● The problem
Retype each record exactly, please. Skip none.

*** Opening of Information provided ***

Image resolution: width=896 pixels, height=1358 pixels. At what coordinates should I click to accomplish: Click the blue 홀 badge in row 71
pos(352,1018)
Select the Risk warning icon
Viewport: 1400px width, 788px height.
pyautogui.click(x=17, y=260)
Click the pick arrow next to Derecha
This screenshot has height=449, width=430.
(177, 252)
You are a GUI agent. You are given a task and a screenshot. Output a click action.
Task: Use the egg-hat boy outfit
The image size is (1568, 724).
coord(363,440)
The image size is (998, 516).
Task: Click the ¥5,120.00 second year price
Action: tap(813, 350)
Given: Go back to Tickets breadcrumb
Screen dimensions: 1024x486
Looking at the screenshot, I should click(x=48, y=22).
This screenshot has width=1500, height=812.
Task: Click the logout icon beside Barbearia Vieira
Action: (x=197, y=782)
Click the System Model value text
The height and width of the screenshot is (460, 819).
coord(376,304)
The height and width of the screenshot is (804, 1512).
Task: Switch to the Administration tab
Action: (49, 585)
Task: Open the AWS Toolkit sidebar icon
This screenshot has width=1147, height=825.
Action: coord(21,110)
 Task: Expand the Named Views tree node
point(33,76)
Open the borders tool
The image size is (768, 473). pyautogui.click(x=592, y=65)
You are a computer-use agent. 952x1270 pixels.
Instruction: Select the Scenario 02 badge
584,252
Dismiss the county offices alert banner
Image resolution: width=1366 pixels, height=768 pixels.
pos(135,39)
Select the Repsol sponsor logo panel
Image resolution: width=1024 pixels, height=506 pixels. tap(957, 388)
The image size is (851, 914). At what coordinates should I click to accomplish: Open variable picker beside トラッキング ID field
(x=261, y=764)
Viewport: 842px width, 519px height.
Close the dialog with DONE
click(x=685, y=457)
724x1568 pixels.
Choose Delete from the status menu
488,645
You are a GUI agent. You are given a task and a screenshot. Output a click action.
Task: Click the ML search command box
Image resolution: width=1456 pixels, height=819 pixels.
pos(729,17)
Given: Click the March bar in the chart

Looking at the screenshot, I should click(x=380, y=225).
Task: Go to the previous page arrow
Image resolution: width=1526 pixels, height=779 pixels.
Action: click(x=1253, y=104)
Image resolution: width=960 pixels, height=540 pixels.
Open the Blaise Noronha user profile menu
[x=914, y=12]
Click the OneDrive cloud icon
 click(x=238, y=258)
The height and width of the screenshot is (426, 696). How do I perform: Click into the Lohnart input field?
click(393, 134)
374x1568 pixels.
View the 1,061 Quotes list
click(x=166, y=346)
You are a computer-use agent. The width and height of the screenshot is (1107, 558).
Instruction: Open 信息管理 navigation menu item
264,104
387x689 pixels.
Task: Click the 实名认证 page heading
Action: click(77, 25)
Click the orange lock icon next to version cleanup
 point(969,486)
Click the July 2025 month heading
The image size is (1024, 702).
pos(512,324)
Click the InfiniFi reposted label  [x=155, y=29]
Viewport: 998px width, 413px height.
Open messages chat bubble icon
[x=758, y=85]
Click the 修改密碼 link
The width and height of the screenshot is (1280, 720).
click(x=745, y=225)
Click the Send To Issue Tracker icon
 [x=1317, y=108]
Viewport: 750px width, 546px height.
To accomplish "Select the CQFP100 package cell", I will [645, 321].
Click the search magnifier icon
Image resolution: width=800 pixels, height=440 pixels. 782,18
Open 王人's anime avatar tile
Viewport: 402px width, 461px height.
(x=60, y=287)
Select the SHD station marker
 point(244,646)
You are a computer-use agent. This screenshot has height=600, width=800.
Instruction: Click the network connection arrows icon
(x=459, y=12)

*** Close of Information provided ***

● Completed exercise
Image resolution: width=896 pixels, height=1358 pixels. At what coordinates should I click to accomplish: Click the blue 홀 badge in row 71
pos(352,1018)
Select the Risk warning icon
Viewport: 1400px width, 788px height.
pyautogui.click(x=17, y=260)
Click the pick arrow next to Derecha
This screenshot has height=449, width=430.
(177, 252)
You are a GUI agent. You are given a task and a screenshot. Output a click action.
Task: Use the egg-hat boy outfit
The image size is (1568, 724).
coord(363,440)
The image size is (998, 516).
Task: Click the ¥5,120.00 second year price
Action: tap(813, 350)
Given: Go back to Tickets breadcrumb
Screen dimensions: 1024x486
Looking at the screenshot, I should click(x=48, y=22).
This screenshot has width=1500, height=812.
Task: Click the logout icon beside Barbearia Vieira
Action: (x=197, y=782)
Click the System Model value text
The height and width of the screenshot is (460, 819).
coord(376,304)
The height and width of the screenshot is (804, 1512).
Task: Switch to the Administration tab
Action: (49, 585)
Task: Open the AWS Toolkit sidebar icon
This screenshot has width=1147, height=825.
Action: coord(21,110)
 Task: Expand the Named Views tree node
point(33,76)
Open the borders tool
The image size is (768, 473). pyautogui.click(x=592, y=65)
You are a computer-use agent. 952x1270 pixels.
Instruction: Select the Scenario 02 badge
584,252
Dismiss the county offices alert banner
Image resolution: width=1366 pixels, height=768 pixels.
pos(135,39)
Select the Repsol sponsor logo panel
Image resolution: width=1024 pixels, height=506 pixels. tap(957, 388)
The image size is (851, 914). At what coordinates should I click to accomplish: Open variable picker beside トラッキング ID field
(x=261, y=764)
Viewport: 842px width, 519px height.
Close the dialog with DONE
click(x=685, y=457)
724x1568 pixels.
Choose Delete from the status menu
488,645
You are a GUI agent. You are given a task and a screenshot. Output a click action.
Task: Click the ML search command box
Image resolution: width=1456 pixels, height=819 pixels.
pos(729,17)
Given: Click the March bar in the chart

Looking at the screenshot, I should click(x=380, y=225).
Task: Go to the previous page arrow
Image resolution: width=1526 pixels, height=779 pixels.
Action: click(x=1253, y=104)
Image resolution: width=960 pixels, height=540 pixels.
Open the Blaise Noronha user profile menu
[x=914, y=12]
Click the OneDrive cloud icon
 click(x=238, y=258)
The height and width of the screenshot is (426, 696). How do I perform: Click into the Lohnart input field?
click(393, 134)
374x1568 pixels.
View the 1,061 Quotes list
click(x=166, y=346)
You are a computer-use agent. The width and height of the screenshot is (1107, 558).
Instruction: Open 信息管理 navigation menu item
264,104
387x689 pixels.
Task: Click the 实名认证 page heading
Action: click(77, 25)
Click the orange lock icon next to version cleanup
 point(969,486)
Click the July 2025 month heading
The image size is (1024, 702).
pos(512,324)
Click the InfiniFi reposted label  [x=155, y=29]
Viewport: 998px width, 413px height.
Open messages chat bubble icon
[x=758, y=85]
Click the 修改密碼 link
The width and height of the screenshot is (1280, 720).
click(x=745, y=225)
Click the Send To Issue Tracker icon
 [x=1317, y=108]
Viewport: 750px width, 546px height.
To accomplish "Select the CQFP100 package cell", I will [645, 321].
Click the search magnifier icon
Image resolution: width=800 pixels, height=440 pixels. 782,18
Open 王人's anime avatar tile
Viewport: 402px width, 461px height.
(x=60, y=287)
Select the SHD station marker
 point(244,646)
You are a computer-use agent. This screenshot has height=600, width=800.
Instruction: Click the network connection arrows icon
(x=459, y=12)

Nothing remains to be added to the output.